Scenes of Clerical Life by George Eliot Page 1 of 460
George Eliot, or Mary Ann Evans, was born at Arbury Farm, in the parish of Chilvers Coton, Warwickshire, on the 22nd of November, 1819. She was the fifth and last child of her father by his second wife-of that father whose sound sense and integrity she so keenly appreciated, and who was to a certain extent the original of her famous characters of Adam Bede and Caleb Garth.
Both during and after her schooldays George Eliot's history was that of a mind continually out-growing its conditions. She became an excellent housewife and a devoted daughter, but her nature was too large for so cramped a life. 'You may try,' she writes in Daniel Deronda, 'but you can never imagine what it is to have a man's force of genius in you, and to suffer the slavery of being a girl.'
While her powers were growing she necessarily passed through many phases.

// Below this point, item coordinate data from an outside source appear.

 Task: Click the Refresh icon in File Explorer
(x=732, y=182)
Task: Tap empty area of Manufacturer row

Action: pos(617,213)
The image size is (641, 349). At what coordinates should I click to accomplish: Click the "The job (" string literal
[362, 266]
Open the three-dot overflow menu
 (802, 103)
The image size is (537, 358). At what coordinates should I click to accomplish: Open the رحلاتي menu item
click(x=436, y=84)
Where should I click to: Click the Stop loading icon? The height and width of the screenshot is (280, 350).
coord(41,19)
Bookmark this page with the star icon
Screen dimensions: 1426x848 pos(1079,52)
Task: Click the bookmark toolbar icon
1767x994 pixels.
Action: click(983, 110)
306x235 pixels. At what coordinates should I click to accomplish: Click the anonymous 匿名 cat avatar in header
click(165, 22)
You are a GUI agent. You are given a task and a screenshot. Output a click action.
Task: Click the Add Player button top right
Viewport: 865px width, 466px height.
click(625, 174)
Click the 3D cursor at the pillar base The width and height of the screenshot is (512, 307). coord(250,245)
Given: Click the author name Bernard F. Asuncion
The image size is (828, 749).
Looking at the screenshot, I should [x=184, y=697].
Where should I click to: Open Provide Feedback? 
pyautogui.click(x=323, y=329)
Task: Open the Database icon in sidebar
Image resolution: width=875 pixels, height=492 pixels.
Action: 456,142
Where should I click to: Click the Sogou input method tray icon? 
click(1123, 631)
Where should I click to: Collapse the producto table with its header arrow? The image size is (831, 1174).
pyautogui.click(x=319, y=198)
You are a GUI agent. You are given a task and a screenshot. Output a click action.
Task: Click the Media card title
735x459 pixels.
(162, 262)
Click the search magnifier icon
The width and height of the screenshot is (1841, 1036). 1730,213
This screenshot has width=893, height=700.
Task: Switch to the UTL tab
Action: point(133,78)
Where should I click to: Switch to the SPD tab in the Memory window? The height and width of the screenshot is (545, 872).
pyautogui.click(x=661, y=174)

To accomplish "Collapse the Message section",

She became deeply religious, and wrote poetry, pious and sweet, fair of its kind.
Music was a passion with her; in a characteristic letter written at the age of twenty to a friend she tries but fails to describe her experience on hearing the 'Messiah' of Birmingham: 'With a stupid, drowsy sensation, produced by standing sentinel over damson cheese and a warm stove, I cannot do better than ask you to read, if accessible, Wordsworth's short poem on the "Power of Sound."'
There you have a concise history of George Eliot's life at this period, divided as it was between music, literature, and damson cheese.
Sixteen years of mental work and effort then lay between her and her first achievement; years during which she read industriously and thought more than she read. The classics, French, German, and Italian literature, she laid them all under contribution.